- _What is required_
Revise all of the entries below by changing each "Instruction" to "Command". Leave every other part of the entries unchanged.

Collected data entries
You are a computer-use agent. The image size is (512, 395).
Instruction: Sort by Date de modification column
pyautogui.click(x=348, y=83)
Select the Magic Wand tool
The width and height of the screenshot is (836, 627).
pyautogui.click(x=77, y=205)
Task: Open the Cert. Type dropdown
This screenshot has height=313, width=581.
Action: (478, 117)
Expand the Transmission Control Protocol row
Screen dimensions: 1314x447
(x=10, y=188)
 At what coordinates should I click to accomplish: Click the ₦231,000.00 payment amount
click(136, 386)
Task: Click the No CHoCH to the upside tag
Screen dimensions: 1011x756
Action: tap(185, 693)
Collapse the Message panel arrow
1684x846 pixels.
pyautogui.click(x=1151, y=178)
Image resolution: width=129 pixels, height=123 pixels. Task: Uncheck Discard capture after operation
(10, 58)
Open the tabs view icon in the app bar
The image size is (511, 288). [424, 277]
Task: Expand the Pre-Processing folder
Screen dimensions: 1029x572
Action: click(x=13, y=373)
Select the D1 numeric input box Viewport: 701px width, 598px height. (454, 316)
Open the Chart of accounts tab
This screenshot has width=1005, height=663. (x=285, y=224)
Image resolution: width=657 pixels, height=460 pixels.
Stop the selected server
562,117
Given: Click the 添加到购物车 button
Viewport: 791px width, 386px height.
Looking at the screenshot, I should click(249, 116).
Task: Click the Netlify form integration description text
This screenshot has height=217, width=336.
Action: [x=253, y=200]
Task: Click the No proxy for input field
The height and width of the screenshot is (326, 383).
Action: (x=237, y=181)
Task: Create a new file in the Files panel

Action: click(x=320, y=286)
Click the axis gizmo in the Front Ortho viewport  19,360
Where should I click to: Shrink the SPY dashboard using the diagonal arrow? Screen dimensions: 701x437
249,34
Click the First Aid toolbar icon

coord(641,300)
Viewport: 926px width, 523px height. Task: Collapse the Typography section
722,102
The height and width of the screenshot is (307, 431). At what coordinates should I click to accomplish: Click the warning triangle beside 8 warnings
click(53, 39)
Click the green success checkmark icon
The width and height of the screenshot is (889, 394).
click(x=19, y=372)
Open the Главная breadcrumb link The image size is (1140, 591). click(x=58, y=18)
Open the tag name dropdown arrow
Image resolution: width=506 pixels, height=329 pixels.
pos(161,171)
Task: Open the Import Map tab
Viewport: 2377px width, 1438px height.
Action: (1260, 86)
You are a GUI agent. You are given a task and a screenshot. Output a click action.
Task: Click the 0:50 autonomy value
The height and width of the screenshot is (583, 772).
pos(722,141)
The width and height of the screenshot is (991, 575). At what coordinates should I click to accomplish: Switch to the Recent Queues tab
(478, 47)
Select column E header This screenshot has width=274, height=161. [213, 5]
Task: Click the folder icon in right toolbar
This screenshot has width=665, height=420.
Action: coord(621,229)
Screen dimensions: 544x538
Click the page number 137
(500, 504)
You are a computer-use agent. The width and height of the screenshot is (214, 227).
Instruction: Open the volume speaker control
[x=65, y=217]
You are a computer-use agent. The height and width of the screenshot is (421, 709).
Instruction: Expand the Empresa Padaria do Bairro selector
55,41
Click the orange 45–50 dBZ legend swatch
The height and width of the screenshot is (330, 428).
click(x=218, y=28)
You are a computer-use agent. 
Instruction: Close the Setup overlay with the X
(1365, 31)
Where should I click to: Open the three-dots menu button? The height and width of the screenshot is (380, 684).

- _Reply_
You are a computer-use agent. The image size is (512, 395).
Command: Sort by Date de modification column
pyautogui.click(x=348, y=83)
Select the Magic Wand tool
The width and height of the screenshot is (836, 627).
pyautogui.click(x=77, y=205)
Task: Open the Cert. Type dropdown
This screenshot has height=313, width=581.
Action: (478, 117)
Expand the Transmission Control Protocol row
Screen dimensions: 1314x447
(x=10, y=188)
 At what coordinates should I click to accomplish: Click the ₦231,000.00 payment amount
click(136, 386)
Task: Click the No CHoCH to the upside tag
Screen dimensions: 1011x756
Action: tap(185, 693)
Collapse the Message panel arrow
1684x846 pixels.
pyautogui.click(x=1151, y=178)
Image resolution: width=129 pixels, height=123 pixels. Task: Uncheck Discard capture after operation
(10, 58)
Open the tabs view icon in the app bar
The image size is (511, 288). [424, 277]
Task: Expand the Pre-Processing folder
Screen dimensions: 1029x572
Action: click(x=13, y=373)
Select the D1 numeric input box Viewport: 701px width, 598px height. (454, 316)
Open the Chart of accounts tab
This screenshot has width=1005, height=663. (x=285, y=224)
Image resolution: width=657 pixels, height=460 pixels.
Stop the selected server
562,117
Given: Click the 添加到购物车 button
Viewport: 791px width, 386px height.
Looking at the screenshot, I should click(249, 116).
Task: Click the Netlify form integration description text
This screenshot has height=217, width=336.
Action: [x=253, y=200]
Task: Click the No proxy for input field
The height and width of the screenshot is (326, 383).
Action: (x=237, y=181)
Task: Create a new file in the Files panel

Action: click(x=320, y=286)
Click the axis gizmo in the Front Ortho viewport  19,360
Where should I click to: Shrink the SPY dashboard using the diagonal arrow? Screen dimensions: 701x437
249,34
Click the First Aid toolbar icon

coord(641,300)
Viewport: 926px width, 523px height. Task: Collapse the Typography section
722,102
The height and width of the screenshot is (307, 431). At what coordinates should I click to accomplish: Click the warning triangle beside 8 warnings
click(53, 39)
Click the green success checkmark icon
The width and height of the screenshot is (889, 394).
click(x=19, y=372)
Open the Главная breadcrumb link The image size is (1140, 591). click(x=58, y=18)
Open the tag name dropdown arrow
Image resolution: width=506 pixels, height=329 pixels.
pos(161,171)
Task: Open the Import Map tab
Viewport: 2377px width, 1438px height.
Action: (1260, 86)
You are a GUI agent. You are given a task and a screenshot. Output a click action.
Task: Click the 0:50 autonomy value
The height and width of the screenshot is (583, 772).
pos(722,141)
The width and height of the screenshot is (991, 575). At what coordinates should I click to accomplish: Switch to the Recent Queues tab
(478, 47)
Select column E header This screenshot has width=274, height=161. [213, 5]
Task: Click the folder icon in right toolbar
This screenshot has width=665, height=420.
Action: coord(621,229)
Screen dimensions: 544x538
Click the page number 137
(500, 504)
You are a computer-use agent. The width and height of the screenshot is (214, 227).
Command: Open the volume speaker control
[x=65, y=217]
You are a computer-use agent. The height and width of the screenshot is (421, 709).
Command: Expand the Empresa Padaria do Bairro selector
55,41
Click the orange 45–50 dBZ legend swatch
The height and width of the screenshot is (330, 428).
click(x=218, y=28)
You are a computer-use agent. 
Command: Close the Setup overlay with the X
(1365, 31)
Where should I click to: Open the three-dots menu button? The height and width of the screenshot is (380, 684).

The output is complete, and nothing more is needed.